▶ _RECORDS PROVIDED_:
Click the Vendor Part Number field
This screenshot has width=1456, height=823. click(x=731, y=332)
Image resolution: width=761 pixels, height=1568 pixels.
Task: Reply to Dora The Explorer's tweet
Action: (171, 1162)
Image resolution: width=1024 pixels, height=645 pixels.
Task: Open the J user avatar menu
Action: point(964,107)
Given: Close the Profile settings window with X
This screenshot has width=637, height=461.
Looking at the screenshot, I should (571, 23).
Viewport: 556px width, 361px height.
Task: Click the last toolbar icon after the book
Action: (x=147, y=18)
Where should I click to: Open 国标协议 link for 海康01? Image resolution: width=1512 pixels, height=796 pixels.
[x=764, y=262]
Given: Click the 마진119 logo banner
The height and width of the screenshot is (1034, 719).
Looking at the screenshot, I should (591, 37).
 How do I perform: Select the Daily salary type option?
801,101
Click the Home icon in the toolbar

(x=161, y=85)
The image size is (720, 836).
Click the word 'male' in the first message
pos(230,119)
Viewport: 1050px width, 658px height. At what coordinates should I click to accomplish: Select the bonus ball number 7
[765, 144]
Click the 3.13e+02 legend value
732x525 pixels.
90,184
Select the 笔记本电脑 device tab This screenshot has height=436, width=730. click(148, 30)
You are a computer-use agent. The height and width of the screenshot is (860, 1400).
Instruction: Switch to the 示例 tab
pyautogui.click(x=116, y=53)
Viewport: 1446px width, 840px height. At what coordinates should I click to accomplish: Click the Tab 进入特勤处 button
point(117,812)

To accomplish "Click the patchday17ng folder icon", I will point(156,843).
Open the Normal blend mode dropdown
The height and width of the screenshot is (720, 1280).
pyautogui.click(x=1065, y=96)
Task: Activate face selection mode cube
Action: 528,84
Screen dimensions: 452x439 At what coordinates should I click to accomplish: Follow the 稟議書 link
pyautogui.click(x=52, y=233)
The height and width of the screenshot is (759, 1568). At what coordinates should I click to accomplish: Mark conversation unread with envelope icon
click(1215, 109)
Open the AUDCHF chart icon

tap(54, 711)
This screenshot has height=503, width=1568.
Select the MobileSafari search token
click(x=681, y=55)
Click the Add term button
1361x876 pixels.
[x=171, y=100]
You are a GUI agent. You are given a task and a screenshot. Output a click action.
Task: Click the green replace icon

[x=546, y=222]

▶ _THE TASK_: The response should contain only a verbatim copy of the lines from the line with "The height and width of the screenshot is (1034, 719)." to the final line of the records.

▶ _OUTPUT_:
The height and width of the screenshot is (1034, 719).
Looking at the screenshot, I should (591, 37).
 How do I perform: Select the Daily salary type option?
801,101
Click the Home icon in the toolbar

(x=161, y=85)
The image size is (720, 836).
Click the word 'male' in the first message
pos(230,119)
Viewport: 1050px width, 658px height. At what coordinates should I click to accomplish: Select the bonus ball number 7
[765, 144]
Click the 3.13e+02 legend value
732x525 pixels.
90,184
Select the 笔记本电脑 device tab This screenshot has height=436, width=730. click(148, 30)
You are a computer-use agent. The height and width of the screenshot is (860, 1400).
Instruction: Switch to the 示例 tab
pyautogui.click(x=116, y=53)
Viewport: 1446px width, 840px height. At what coordinates should I click to accomplish: Click the Tab 进入特勤处 button
point(117,812)

To accomplish "Click the patchday17ng folder icon", I will point(156,843).
Open the Normal blend mode dropdown
The height and width of the screenshot is (720, 1280).
pyautogui.click(x=1065, y=96)
Task: Activate face selection mode cube
Action: 528,84
Screen dimensions: 452x439 At what coordinates should I click to accomplish: Follow the 稟議書 link
pyautogui.click(x=52, y=233)
The height and width of the screenshot is (759, 1568). At what coordinates should I click to accomplish: Mark conversation unread with envelope icon
click(1215, 109)
Open the AUDCHF chart icon

tap(54, 711)
This screenshot has height=503, width=1568.
Select the MobileSafari search token
click(x=681, y=55)
Click the Add term button
1361x876 pixels.
[x=171, y=100]
You are a GUI agent. You are given a task and a screenshot. Output a click action.
Task: Click the green replace icon

[x=546, y=222]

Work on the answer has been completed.